Abstract:
Code reviews are one of the effective methods to estimate defectiveness in source code. However, the existing methods are dependent
on experts or inefficient. In this paper, we improve the performance
(in terms of speed and memory usage) of our existing code review
assisting tool–CRUSO. The central idea of the approach is to estimate the defectiveness for an input source code by using the
defectiveness score of similar code fragments present in various
StackOverflow (SO) posts.
The significant contributions of our paper are i) SOpostsDB: a
dataset containing the PVA vectors and the SO posts information,
ii) CRUSO-P: a code review assisting system based on PVA models trained on SOpostsDB. For a given input source code, CRUSOP labels it as {Likely to be defective, Unlikely to be
defective, Unpredictable}. To develop CRUSO-P, we processed
>3 million SO posts and 188200+ GitHub source files.

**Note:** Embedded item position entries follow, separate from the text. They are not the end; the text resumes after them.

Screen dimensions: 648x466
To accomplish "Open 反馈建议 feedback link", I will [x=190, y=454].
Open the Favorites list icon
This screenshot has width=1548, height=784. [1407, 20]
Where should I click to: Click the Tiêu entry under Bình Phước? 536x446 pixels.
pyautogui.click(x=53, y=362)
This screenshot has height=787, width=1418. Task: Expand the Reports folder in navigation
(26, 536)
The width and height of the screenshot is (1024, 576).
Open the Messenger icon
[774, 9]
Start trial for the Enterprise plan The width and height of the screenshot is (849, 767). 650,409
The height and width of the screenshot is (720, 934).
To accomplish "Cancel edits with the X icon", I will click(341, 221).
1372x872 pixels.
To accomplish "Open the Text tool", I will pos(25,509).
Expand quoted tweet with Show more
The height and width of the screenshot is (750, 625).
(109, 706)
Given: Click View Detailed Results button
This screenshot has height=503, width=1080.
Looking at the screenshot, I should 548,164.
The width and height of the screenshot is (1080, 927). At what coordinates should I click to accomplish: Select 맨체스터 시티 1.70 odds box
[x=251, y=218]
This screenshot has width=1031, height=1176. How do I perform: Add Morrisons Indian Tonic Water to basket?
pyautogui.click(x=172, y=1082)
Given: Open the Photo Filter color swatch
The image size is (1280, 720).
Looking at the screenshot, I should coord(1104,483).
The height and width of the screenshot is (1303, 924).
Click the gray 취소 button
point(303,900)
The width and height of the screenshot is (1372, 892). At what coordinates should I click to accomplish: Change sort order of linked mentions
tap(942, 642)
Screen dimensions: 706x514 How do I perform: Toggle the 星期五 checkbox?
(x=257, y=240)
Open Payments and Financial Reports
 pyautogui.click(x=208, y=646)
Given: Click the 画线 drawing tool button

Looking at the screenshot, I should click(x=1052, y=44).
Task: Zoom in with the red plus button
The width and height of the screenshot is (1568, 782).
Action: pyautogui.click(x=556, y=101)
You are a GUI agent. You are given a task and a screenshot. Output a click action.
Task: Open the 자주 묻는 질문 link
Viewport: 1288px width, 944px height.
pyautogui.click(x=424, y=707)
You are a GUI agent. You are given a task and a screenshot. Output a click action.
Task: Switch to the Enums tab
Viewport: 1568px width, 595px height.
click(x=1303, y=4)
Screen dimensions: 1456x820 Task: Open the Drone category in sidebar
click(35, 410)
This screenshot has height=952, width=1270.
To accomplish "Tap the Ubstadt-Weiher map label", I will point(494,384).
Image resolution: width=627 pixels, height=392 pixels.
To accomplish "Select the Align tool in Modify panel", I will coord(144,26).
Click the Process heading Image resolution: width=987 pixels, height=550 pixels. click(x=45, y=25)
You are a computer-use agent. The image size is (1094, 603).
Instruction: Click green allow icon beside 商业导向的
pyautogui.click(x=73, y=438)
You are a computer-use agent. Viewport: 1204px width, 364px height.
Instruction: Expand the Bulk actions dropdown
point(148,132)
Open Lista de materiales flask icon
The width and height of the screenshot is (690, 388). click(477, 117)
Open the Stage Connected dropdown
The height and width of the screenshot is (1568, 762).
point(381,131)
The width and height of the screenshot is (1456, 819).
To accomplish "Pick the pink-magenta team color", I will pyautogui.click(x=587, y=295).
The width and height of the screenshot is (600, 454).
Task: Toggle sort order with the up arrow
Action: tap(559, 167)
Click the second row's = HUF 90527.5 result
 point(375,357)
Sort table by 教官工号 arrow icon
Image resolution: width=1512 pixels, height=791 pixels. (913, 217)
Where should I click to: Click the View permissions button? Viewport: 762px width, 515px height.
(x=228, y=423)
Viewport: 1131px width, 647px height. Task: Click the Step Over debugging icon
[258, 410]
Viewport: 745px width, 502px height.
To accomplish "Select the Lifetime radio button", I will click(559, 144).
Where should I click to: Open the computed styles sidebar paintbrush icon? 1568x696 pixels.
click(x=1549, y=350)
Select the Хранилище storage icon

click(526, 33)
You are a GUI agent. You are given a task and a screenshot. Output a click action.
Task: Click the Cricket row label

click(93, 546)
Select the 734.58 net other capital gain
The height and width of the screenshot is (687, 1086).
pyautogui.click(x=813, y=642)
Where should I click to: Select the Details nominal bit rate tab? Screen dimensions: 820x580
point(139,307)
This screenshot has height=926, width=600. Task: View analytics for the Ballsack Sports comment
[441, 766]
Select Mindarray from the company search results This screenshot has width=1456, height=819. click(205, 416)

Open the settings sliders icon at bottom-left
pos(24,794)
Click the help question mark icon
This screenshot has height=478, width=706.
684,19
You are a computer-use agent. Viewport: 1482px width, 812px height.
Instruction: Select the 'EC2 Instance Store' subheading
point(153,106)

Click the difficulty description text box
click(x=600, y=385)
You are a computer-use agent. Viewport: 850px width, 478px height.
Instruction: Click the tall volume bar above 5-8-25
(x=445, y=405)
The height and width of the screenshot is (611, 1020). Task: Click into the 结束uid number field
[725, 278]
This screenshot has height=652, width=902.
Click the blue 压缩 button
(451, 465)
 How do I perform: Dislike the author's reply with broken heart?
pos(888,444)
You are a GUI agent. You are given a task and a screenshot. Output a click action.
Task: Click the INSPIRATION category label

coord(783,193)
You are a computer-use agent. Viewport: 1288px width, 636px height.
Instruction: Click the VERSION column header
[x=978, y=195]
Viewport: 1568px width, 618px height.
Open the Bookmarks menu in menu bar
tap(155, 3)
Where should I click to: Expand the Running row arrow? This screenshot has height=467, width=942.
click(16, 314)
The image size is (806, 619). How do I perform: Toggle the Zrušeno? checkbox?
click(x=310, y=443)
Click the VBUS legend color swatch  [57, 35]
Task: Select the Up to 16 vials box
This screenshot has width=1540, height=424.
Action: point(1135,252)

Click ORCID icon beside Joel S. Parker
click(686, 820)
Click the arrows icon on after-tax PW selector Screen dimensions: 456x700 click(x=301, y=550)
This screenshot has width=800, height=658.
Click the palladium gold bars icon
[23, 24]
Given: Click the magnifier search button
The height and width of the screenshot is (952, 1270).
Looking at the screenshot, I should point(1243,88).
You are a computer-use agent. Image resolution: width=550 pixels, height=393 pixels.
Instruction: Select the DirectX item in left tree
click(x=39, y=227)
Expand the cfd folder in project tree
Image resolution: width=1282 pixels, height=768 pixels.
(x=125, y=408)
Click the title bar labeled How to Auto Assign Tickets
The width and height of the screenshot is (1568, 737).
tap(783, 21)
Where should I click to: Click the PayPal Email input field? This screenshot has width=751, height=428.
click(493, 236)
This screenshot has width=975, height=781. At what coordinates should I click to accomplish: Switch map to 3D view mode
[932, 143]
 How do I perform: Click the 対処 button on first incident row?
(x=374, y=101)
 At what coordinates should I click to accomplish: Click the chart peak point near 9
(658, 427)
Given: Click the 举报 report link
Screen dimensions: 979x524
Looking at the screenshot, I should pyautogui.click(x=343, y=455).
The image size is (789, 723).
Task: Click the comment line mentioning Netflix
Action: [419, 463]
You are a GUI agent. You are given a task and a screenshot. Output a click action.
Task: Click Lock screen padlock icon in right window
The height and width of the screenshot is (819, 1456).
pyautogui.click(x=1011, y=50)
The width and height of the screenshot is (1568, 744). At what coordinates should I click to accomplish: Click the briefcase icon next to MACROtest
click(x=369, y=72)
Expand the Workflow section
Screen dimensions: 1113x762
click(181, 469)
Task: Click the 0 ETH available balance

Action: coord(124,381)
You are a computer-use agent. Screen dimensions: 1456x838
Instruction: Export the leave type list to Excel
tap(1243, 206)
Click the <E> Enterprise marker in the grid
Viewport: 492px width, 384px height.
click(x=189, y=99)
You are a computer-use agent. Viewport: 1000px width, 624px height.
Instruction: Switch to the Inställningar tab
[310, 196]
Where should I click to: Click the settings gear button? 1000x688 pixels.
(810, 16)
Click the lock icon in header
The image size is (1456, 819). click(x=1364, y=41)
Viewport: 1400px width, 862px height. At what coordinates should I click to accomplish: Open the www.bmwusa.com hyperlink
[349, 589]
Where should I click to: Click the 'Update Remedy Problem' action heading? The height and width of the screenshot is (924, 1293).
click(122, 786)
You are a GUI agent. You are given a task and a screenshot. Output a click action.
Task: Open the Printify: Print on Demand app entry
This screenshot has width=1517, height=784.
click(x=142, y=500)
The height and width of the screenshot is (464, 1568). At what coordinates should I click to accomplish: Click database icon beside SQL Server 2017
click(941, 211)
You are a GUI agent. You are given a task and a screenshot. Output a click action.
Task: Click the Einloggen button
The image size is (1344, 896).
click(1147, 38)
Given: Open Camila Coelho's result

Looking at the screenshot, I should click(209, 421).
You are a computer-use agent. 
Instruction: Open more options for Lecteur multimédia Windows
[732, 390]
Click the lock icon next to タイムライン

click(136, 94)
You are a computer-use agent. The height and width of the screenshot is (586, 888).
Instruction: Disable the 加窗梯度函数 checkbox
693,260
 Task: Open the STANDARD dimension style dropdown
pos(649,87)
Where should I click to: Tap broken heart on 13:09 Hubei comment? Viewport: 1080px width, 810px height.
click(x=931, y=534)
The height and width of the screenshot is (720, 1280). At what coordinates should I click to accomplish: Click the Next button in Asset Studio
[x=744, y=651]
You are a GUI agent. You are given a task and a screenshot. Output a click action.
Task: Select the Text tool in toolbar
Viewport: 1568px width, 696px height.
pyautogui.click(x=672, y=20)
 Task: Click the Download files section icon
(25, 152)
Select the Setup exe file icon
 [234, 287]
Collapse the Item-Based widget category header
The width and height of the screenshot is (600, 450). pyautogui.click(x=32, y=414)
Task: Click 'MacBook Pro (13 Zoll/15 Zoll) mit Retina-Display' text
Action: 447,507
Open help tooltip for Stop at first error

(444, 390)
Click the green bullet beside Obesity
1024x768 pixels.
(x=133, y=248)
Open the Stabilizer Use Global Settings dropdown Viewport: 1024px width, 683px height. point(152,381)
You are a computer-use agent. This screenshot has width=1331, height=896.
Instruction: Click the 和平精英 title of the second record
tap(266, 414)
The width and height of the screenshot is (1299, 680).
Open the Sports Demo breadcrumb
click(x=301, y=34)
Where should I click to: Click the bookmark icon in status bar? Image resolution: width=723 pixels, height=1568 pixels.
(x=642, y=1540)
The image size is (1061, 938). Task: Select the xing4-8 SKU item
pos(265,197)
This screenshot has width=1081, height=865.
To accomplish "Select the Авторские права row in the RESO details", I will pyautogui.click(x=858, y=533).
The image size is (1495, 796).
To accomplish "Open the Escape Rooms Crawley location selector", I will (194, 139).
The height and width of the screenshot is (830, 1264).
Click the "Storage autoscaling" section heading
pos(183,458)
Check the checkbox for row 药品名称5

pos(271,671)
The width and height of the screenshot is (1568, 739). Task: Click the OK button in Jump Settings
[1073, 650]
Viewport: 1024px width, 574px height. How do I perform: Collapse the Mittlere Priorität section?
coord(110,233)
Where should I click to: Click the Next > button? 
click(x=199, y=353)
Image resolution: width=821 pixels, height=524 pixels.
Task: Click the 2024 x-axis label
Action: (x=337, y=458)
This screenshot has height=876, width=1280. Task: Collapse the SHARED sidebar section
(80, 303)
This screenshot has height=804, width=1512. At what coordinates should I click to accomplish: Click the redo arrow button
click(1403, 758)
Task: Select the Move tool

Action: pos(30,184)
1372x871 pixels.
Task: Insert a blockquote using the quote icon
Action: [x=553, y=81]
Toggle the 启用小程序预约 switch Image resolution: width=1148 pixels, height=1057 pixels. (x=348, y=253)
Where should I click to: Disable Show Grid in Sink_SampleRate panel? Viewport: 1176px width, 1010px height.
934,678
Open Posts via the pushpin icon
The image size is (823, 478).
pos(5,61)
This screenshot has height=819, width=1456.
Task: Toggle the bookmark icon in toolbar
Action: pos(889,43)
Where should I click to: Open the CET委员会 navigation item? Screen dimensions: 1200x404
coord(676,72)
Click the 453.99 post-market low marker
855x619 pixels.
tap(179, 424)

CRUSO-P is
designed to work with source code written in the popular programming languages {C, C#, Java, JavaScript, and Python}.
CRUSO-P outperforms CRUSO with an improvement of 97.82% in
response time and a storage reduction of 99.15%. CRUSO-P achieves
the highest mean accuracy score of 99.6% when tested with the C
programming language, thus achieving an improvement of 5.6%
over the existing method.